Assuming the tests were run at the 5 percent significance level and using the median number of hypotheses, the number of false positives (statistically significant results purely due to chance) would be approximately 691. This means the EPA’s studies could contain hundreds of false positives, results that may be nothing more than mathematical noise mistaken for meaningful science.

Without correcting for this statistical bias, these findings aren’t worthy of being considered in policy creation.

Environmental studies display one of the highest levels of effect size inflation in modern scientific journals. A 2023 meta-analysis found that nearly 30 percent of the “effects” reported in environmental science meta-analyses may be artifacts of selective publication, or publication bias.

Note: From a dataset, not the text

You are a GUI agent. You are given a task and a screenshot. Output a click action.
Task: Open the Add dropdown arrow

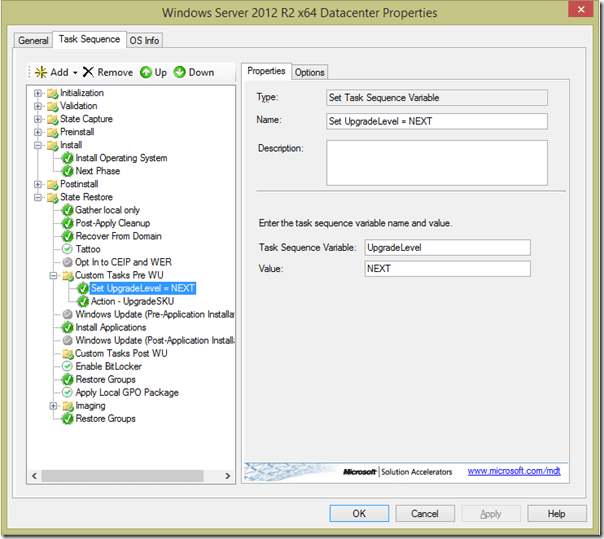pyautogui.click(x=74, y=73)
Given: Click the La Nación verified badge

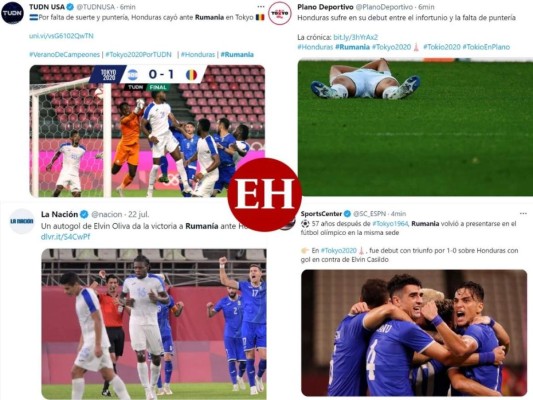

That’s the phenomenon in which studies that produce positive or dramatic results are more frequently published, while studies with negative or inconclusive findings are often ignored or withheld. This creates a distorted picture of reality in which only “headline-worthy” science makes it into the literature, regardless of its accuracy.

This pattern feeds into the very problem the new executive order aims to fix. Policies based on inflated risks and non-reproducible studies have consequences that are felt by everyone in the U.S. Research used to shape energy policy needs a low margin for error and a higher standard of proof.

Young and Kindzierski’s analysis highlighted the discrepancies within current federal research, but their work also points to something deeper: a need for humility in science and restraint in policymaking. When science is used to justify sweeping authority, it must answer to more than the narrative—it must answer to the truth. The future of climate policy should depend not on louder claims but instead on sound evidence.